La NIIF 17 impone un único modelo de medición a valor corriente en todo el mundo. Los pasivos de seguro se vuelven a medir cada periodo con hipótesis y tipos de descuento actualizados, de modo que el balance refleja la economía de hoy y no hipótesis fijadas en el momento de la emisión.
Los bloques que componen un pasivo de seguro
Bajo el modelo general de medición, el pasivo de un grupo de contratos se construye a partir de tres componentes más el efecto del descuento. El primero es el valor actual de la mejor estimación de los flujos de efectivo futuros: primas que entran, siniestros y gastos que salen. El segundo es un ajuste por riesgo que cuantifica la compensación que la aseguradora exige por asumir incertidumbre no financiera, como la volatilidad de la siniestralidad.
El tercer componente es el margen de servicio contractual (CSM): el beneficio esperado del contrato que aún no se ha devengado. El CSM es el mecanismo que impide a las aseguradoras registrar beneficio el primer día. En su lugar figura en el balance y se libera a la cuenta de resultados de forma sistemática conforme se presta la cobertura, suavizando el reconocimiento del beneficio a lo largo de la vida del contrato.
Tres modelos de medición
El modelo general de medición (GMM) es el modelo por defecto y se aplica al negocio de larga duración, como vida y rentas. El enfoque de asignación de primas (PAA) es una simplificación opcional permitida para contratos de aproximadamente un año o menos, lo que cubre la mayor parte del seguro general; funciona de forma más parecida a la contabilidad tradicional de primas no consumidas y es mucho menos exigente en cálculo.
El enfoque de comisión variable (VFA) se aplica a contratos con características de participación directa, normalmente productos de ahorro o unit-linked en los que los tomadores participan en los rendimientos de elementos subyacentes.

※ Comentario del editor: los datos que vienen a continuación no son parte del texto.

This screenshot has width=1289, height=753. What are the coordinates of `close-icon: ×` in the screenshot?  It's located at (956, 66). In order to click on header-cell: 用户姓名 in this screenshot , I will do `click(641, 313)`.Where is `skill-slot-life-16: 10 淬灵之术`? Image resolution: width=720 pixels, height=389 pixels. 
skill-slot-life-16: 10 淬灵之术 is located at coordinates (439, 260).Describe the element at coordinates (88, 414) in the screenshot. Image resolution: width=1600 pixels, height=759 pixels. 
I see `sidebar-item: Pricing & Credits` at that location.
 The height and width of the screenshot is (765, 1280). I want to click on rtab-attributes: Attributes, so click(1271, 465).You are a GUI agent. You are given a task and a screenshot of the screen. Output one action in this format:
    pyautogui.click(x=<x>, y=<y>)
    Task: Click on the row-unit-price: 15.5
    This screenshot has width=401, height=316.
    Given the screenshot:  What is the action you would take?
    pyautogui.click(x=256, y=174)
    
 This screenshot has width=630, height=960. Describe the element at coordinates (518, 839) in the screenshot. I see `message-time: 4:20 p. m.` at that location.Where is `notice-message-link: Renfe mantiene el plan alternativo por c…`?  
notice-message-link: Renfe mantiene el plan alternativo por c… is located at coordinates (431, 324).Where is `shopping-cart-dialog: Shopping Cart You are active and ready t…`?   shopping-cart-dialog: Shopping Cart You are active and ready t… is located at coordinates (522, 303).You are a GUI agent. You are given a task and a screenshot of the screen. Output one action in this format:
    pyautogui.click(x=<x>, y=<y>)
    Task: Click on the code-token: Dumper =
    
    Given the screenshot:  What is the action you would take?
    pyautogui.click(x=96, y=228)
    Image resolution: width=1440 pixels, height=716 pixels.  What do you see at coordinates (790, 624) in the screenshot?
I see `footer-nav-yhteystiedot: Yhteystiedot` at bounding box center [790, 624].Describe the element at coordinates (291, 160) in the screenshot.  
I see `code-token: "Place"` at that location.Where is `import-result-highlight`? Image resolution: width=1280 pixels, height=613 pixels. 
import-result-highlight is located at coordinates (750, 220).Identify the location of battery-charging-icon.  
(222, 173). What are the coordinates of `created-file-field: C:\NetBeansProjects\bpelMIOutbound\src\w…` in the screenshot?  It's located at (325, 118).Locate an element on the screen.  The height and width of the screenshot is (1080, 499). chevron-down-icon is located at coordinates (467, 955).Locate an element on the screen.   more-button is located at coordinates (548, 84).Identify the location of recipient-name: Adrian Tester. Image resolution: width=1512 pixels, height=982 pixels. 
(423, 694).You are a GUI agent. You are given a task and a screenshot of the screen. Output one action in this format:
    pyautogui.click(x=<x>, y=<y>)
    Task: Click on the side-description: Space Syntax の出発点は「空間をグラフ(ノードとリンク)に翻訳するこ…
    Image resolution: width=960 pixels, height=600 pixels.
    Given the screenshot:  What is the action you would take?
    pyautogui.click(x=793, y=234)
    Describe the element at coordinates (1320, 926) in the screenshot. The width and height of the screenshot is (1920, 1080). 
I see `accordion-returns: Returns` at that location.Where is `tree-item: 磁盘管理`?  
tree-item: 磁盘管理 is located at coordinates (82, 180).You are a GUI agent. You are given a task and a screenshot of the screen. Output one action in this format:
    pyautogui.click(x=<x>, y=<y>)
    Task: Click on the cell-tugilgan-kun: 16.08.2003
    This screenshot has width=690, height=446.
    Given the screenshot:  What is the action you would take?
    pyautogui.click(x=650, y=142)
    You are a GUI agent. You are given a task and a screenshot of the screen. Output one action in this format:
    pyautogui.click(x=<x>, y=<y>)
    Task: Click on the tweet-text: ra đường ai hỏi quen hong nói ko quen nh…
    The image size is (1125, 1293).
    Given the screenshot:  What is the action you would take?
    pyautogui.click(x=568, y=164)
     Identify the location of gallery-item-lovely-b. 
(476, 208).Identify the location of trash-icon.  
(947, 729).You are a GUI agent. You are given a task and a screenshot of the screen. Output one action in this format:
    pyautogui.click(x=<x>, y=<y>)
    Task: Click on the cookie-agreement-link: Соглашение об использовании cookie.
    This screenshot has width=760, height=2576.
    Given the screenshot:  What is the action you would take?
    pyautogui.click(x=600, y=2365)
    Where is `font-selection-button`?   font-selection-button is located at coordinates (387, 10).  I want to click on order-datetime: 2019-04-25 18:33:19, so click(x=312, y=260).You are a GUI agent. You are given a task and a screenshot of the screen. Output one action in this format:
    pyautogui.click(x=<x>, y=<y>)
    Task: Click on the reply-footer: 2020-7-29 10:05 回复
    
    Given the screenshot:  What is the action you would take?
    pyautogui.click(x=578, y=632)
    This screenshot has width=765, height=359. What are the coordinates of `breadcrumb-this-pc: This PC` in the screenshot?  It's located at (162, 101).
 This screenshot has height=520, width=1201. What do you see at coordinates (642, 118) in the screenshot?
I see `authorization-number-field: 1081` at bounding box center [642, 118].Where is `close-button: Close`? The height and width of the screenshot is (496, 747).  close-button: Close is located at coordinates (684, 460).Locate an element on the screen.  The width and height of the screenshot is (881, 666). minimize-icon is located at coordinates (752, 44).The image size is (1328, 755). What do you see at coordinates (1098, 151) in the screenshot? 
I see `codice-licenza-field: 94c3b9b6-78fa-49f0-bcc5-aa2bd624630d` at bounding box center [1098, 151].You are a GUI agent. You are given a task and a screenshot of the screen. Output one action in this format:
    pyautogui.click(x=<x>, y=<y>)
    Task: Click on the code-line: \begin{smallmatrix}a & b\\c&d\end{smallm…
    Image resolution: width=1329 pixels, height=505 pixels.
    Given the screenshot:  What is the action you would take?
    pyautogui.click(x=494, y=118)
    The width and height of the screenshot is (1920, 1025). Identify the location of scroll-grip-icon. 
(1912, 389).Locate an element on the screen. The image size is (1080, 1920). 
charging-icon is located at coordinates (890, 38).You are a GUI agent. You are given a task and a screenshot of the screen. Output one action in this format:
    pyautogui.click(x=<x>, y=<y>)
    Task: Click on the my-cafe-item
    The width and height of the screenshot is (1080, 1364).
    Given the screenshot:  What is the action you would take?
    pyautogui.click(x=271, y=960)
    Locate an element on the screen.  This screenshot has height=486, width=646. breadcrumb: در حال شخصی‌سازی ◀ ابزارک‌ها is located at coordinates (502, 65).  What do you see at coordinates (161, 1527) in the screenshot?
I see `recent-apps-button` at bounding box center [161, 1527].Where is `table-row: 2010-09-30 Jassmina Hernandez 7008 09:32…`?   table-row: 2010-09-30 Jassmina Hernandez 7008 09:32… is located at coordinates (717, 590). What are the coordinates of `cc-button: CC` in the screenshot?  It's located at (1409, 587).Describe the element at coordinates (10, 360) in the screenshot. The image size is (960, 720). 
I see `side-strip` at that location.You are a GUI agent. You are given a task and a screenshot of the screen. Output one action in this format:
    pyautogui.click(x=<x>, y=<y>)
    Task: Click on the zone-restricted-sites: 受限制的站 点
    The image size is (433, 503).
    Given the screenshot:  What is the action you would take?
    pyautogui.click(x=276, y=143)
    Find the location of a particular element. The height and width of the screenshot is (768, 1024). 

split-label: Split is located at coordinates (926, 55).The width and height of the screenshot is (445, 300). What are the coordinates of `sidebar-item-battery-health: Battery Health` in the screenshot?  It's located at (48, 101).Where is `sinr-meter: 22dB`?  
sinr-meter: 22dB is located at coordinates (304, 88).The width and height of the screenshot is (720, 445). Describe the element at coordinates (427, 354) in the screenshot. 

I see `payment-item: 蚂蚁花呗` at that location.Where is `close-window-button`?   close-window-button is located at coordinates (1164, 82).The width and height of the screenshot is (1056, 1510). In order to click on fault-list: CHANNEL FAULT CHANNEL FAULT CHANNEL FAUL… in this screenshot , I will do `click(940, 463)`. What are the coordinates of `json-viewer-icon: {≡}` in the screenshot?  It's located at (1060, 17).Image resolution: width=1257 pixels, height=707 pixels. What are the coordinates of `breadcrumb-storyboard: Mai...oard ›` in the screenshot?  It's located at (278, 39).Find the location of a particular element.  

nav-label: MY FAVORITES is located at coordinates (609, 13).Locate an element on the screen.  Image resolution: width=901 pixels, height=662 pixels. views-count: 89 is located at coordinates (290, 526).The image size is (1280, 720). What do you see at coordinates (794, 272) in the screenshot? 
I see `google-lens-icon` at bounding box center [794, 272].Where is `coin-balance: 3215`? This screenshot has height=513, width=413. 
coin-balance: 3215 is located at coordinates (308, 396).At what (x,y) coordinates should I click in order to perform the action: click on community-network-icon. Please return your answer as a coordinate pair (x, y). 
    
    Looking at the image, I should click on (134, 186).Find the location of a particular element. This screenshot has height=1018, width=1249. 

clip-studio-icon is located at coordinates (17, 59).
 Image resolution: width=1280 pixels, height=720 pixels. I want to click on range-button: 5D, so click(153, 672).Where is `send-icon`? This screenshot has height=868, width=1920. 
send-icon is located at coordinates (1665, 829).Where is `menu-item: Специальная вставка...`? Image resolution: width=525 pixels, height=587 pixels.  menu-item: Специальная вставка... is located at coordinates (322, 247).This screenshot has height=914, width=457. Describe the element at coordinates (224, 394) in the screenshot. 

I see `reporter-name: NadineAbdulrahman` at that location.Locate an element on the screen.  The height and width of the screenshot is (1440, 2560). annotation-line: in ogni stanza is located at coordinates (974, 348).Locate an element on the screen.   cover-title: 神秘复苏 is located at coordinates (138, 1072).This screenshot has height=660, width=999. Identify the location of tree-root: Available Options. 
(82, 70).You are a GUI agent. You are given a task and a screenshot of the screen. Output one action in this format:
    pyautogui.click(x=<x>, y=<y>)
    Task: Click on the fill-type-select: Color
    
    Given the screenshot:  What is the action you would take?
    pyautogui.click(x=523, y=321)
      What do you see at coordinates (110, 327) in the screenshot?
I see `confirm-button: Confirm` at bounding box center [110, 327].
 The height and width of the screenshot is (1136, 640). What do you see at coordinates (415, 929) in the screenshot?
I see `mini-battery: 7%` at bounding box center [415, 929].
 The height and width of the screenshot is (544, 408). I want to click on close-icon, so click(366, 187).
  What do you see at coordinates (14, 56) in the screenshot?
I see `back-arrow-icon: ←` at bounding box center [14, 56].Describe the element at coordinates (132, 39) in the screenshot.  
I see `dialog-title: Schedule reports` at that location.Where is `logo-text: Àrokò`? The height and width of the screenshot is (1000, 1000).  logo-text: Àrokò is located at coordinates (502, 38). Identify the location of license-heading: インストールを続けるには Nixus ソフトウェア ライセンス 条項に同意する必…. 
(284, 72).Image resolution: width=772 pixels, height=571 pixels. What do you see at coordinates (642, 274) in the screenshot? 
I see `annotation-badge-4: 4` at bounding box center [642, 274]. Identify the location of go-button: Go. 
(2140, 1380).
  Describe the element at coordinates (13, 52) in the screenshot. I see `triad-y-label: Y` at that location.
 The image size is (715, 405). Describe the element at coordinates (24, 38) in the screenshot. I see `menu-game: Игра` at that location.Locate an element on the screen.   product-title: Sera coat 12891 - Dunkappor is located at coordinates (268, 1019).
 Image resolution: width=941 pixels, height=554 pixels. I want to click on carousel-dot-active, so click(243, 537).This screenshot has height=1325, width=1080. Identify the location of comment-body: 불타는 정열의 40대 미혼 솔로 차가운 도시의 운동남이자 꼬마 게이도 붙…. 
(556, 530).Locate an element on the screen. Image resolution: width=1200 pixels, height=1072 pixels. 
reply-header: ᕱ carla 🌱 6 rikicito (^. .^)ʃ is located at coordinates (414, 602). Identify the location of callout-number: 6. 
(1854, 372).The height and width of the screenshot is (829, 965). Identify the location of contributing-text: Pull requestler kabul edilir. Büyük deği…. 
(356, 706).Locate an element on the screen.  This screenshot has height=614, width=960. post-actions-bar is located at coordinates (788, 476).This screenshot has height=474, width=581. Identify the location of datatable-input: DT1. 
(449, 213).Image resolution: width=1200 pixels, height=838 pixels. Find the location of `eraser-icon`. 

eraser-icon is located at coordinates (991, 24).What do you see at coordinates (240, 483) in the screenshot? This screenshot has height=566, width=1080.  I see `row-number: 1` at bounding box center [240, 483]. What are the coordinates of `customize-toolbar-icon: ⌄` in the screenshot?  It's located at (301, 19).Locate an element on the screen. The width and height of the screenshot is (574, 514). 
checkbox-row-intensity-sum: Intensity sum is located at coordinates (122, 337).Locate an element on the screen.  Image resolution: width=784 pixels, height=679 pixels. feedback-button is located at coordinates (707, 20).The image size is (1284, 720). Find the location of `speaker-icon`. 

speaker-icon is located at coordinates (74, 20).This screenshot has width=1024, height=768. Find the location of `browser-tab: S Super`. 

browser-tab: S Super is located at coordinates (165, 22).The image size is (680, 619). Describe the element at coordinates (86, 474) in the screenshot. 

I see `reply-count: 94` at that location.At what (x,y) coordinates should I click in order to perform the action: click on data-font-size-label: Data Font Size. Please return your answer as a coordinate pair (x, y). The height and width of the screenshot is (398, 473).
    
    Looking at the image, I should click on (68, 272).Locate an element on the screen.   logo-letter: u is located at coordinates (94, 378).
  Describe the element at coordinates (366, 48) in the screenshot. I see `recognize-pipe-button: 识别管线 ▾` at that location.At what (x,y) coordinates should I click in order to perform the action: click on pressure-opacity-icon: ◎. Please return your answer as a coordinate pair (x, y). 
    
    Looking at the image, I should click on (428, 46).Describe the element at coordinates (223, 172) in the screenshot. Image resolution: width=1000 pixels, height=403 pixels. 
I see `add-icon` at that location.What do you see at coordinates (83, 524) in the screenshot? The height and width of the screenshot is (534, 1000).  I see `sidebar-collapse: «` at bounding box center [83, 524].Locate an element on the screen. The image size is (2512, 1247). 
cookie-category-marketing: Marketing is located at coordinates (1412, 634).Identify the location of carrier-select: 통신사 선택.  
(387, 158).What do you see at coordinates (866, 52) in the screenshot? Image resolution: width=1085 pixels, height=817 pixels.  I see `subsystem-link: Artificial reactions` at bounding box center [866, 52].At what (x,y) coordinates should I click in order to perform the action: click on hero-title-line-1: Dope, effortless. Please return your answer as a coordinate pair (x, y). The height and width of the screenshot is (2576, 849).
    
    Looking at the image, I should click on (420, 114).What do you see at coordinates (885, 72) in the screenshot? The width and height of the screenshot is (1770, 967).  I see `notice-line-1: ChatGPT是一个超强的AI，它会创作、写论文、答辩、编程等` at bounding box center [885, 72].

Bajo el VFA, los cambios de valor de esos subyacentes ajustan el CSM en lugar de impactar de inmediato en el resultado, reflejando mejor la comisión variable de la aseguradora.
Contratos onerosos y componente de pérdida
La NIIF 17 exige reconocer las pérdidas de inmediato. Si se espera que un grupo de contratos sea deficitario desde su emisión —o pasa a serlo después—, la aseguradora no puede diferir ese quebranto mediante un CSM. Registra la pérdida esperada directamente en la cuenta de resultados y la sigue en un «componente de pérdida».
Esta asimetría —beneficio diferido, pérdidas reconocidas de inmediato— es un rasgo de prudencia deliberado. También implica que las aseguradoras necesitan capacidad de modelización para comprobar de forma continua la rentabilidad de cada grupo de contratos, y no solo al cierre del ejercicio.
Por qué la NIIF 17 es un reto operativo
La NIIF 17 obliga a las funciones de finanzas y actuaría a compartir una única fuente de verdad. El CSM debe seguirse a un nivel granular —por grupo de contratos, con cohortes anuales— sobre potencialmente millones de pólizas, y conciliarse en cada periodo de reporte. Es un volumen de cálculo para el que los procesos de cierre tradicionales nunca se diseñaron.
La norma difumina además la vieja línea entre contabilidad y modelización actuarial: los tipos de descuento, los ajustes por riesgo y las proyecciones de flujos son insumos actuariales que alimentan directamente unos estados financieros auditados. Las aseguradoras que ejecutan sus modelos actuariales, su submayor y sus desgloses sobre una infraestructura conectada y gobernada cierran antes y dedican menos tiempo a conciliar que quienes cosen hojas de cálculo.